◆ PROMPT: Can you reproduce, word for word, everything from "Such apocalyptic violence" down to "care of God." in the passage below on Jesus and sacrificial violence?

◆ TEXT BLOCK:
Jesus rightly points out that those who practice sacrificial violence will finally be destroyed by it themselves.  The fires of ben Hinnom are not limited to the vulnerable children; the poor; the disposable people.  This cycle of violence threatens to consume the planet itself.  As Dr. Martin Luther King Jr. prophetically recognized so many years ago, “It is no longer a choice, my friends, between violence and nonviolence.  It is either nonviolence or nonexistence.” 

Such apocalyptic violence is the consequence of human choice, and Jesus invites us to choose differently.  Rather than sacrificing others, cutting ourselves off from them and God, he invites us to cut off the hand that grasps in greed, the foot that tramples on the vulnerable, the eye that envies what others possess.  Jesus teaches us to sacrifice our distorted desires, to let go of the fear that drives our greed and envy, and instead, like little children, entrust ourselves to the care of God.  

Hell is not inevitable.  The valley of ben Hinnom can become a smoking wasteland, or it can become a blooming garden.  It comes down again and again to whether or not we see vulnerability as something to exploit, or as an invitation to recognize our mutual dependency and intrinsic connection.   This is, I think, why Jesus turns to the image of the child, because children represent so clearly both the risk and promise of our response to human vulnerability.  Our fear and disdain of vulnerability is so great, our mechanisms for masking and exploiting it are so entrenched, that Jesus resorts to the grotesque imagery of child sacrifice to wake us up to the truth of both the risk and promise.

◆ INFORMATION GIVEN:
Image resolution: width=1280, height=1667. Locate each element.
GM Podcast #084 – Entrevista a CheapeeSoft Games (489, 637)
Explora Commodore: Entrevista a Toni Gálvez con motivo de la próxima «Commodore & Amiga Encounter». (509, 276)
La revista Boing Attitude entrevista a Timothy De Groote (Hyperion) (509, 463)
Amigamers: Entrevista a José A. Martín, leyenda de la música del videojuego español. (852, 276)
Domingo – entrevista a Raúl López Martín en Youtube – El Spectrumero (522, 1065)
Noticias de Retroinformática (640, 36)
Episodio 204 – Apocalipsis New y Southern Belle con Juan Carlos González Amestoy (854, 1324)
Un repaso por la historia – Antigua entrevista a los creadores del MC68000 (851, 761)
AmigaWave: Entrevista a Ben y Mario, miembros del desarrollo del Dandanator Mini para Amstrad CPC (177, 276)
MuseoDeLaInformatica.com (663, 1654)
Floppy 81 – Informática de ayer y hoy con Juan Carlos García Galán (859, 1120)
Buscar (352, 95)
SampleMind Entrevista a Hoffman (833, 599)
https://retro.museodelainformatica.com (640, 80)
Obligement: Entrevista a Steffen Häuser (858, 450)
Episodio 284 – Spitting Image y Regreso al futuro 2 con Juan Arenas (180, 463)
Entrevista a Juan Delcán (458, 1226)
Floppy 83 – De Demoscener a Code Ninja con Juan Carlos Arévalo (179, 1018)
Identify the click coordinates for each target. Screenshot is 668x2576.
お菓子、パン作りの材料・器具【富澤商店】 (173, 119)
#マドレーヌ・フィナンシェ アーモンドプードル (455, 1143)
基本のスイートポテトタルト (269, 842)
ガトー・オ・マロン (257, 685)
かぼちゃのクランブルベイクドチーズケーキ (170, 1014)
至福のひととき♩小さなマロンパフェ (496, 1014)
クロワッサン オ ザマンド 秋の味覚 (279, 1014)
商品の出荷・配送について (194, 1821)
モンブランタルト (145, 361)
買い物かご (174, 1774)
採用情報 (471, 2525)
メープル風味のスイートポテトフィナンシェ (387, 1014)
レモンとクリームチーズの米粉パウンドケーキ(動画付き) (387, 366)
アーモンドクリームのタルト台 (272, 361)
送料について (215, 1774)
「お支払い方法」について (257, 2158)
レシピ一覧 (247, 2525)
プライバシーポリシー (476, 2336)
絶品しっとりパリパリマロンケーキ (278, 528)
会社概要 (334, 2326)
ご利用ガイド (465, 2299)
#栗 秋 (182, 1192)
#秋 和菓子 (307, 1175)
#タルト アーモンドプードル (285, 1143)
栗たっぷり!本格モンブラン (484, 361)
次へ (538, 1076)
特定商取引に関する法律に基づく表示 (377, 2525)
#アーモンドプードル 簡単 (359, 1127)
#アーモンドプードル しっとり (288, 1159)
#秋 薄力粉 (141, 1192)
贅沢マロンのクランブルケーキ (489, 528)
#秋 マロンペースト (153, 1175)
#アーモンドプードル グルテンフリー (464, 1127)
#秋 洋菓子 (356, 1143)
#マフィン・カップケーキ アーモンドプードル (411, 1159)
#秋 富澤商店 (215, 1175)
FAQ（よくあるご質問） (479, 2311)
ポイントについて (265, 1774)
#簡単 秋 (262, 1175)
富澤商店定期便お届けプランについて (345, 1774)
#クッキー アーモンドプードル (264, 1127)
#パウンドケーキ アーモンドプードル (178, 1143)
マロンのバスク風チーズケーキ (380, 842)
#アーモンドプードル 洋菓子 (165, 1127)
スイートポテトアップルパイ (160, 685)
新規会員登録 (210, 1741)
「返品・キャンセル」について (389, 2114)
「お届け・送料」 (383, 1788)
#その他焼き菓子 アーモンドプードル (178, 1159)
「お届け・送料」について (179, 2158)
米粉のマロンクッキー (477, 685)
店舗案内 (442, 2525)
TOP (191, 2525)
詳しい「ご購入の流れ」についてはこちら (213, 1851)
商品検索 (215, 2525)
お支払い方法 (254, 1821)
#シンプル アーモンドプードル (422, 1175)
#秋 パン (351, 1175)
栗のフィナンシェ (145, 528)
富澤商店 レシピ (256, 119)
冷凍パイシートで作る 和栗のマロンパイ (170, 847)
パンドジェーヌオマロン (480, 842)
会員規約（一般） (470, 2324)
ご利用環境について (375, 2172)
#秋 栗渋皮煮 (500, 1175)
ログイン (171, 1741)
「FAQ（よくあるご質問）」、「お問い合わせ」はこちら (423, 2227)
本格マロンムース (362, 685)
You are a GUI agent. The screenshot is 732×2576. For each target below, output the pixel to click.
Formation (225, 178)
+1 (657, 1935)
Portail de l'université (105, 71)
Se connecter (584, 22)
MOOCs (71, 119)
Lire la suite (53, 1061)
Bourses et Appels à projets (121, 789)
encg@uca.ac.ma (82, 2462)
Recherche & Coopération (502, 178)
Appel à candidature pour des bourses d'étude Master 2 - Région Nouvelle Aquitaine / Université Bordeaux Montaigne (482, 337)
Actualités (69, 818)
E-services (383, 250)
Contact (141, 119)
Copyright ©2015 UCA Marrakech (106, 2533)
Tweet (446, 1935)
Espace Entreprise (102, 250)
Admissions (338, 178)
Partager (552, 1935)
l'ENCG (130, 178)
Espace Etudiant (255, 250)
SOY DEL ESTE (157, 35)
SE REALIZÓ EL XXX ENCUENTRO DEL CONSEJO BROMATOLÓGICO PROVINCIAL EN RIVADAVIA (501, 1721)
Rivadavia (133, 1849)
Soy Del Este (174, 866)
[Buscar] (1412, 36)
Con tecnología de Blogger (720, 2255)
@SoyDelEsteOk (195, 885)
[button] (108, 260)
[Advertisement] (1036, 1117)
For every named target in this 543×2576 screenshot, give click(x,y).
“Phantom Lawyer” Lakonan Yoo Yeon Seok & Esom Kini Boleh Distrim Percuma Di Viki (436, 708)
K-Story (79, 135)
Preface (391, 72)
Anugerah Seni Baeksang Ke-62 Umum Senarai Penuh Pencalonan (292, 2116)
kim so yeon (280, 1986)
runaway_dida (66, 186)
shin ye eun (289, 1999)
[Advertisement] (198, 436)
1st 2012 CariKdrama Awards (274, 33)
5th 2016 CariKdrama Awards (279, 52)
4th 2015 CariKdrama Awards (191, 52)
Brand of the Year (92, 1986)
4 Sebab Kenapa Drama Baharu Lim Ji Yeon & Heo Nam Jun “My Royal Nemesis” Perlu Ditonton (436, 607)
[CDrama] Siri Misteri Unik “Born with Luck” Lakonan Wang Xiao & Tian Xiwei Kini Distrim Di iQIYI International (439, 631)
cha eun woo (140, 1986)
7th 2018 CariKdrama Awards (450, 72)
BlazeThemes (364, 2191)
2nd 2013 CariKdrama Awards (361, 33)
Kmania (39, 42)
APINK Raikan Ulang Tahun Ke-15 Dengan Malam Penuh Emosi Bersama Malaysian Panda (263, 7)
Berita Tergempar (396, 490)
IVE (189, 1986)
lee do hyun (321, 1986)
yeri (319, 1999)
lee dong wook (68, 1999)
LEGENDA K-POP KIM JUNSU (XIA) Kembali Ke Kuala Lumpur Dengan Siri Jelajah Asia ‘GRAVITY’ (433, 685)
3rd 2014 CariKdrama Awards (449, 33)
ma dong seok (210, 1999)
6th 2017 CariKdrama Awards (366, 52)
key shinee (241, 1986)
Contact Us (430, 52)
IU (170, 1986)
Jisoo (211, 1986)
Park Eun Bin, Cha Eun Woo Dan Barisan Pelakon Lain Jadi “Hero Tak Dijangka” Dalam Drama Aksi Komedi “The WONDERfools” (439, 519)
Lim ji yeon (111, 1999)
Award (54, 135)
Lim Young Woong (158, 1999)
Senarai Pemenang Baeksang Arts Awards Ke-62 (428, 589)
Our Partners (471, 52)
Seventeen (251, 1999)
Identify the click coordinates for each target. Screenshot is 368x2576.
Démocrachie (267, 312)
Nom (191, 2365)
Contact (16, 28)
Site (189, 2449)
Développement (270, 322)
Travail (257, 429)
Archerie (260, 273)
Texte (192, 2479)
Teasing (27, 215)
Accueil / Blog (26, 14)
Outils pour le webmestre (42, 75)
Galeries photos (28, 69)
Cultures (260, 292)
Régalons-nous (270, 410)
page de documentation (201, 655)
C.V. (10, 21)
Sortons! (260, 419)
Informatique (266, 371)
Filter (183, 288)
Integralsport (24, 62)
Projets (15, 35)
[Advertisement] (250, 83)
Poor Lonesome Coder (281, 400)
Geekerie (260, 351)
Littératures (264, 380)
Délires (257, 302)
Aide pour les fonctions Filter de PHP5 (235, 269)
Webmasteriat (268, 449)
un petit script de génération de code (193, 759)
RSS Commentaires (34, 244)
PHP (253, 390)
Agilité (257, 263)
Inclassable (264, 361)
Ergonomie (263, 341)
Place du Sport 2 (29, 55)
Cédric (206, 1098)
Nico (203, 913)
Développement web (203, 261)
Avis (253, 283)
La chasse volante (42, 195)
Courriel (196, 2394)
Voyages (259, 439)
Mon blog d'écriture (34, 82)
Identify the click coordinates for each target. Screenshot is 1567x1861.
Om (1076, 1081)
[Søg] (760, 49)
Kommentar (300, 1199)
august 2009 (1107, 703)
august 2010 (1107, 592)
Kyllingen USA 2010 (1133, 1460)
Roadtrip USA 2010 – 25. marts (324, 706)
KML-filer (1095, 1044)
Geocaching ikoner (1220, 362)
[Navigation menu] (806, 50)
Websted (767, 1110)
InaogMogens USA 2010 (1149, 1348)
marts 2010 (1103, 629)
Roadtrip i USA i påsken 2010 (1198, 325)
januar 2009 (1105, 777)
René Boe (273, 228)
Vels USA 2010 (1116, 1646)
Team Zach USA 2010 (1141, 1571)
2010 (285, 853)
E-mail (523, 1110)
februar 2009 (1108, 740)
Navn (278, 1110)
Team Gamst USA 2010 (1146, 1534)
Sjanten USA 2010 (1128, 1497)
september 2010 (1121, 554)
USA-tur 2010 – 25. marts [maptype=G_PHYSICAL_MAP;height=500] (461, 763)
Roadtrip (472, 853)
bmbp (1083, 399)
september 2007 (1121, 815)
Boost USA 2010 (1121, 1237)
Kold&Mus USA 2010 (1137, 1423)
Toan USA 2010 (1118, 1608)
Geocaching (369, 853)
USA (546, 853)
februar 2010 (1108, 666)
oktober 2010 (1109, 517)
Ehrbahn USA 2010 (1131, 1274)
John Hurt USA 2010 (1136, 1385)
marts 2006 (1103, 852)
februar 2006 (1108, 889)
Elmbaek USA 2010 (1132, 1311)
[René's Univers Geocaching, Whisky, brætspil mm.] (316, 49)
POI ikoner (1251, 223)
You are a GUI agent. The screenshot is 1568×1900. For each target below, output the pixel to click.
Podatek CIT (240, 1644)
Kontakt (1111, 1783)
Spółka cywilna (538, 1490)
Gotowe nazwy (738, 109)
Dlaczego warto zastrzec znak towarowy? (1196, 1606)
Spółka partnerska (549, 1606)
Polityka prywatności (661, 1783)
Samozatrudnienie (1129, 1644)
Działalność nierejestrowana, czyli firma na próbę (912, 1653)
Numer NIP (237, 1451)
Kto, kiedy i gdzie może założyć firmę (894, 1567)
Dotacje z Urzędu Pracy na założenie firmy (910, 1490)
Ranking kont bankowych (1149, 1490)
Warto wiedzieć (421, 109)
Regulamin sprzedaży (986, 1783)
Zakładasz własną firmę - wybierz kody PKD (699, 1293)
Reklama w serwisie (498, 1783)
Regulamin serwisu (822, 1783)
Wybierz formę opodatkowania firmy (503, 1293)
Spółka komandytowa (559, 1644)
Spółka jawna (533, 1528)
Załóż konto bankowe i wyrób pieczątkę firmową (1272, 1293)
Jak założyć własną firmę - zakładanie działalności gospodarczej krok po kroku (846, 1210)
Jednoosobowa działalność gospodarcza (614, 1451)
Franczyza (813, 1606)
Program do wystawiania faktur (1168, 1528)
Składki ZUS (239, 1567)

◆ FINISHED TASK:
Such apocalyptic violence is the consequence of human choice, and Jesus invites us to choose differently.  Rather than sacrificing others, cutting ourselves off from them and God, he invites us to cut off the hand that grasps in greed, the foot that tramples on the vulnerable, the eye that envies what others possess.  Jesus teaches us to sacrifice our distorted desires, to let go of the fear that drives our greed and envy, and instead, like little children, entrust ourselves to the care of God.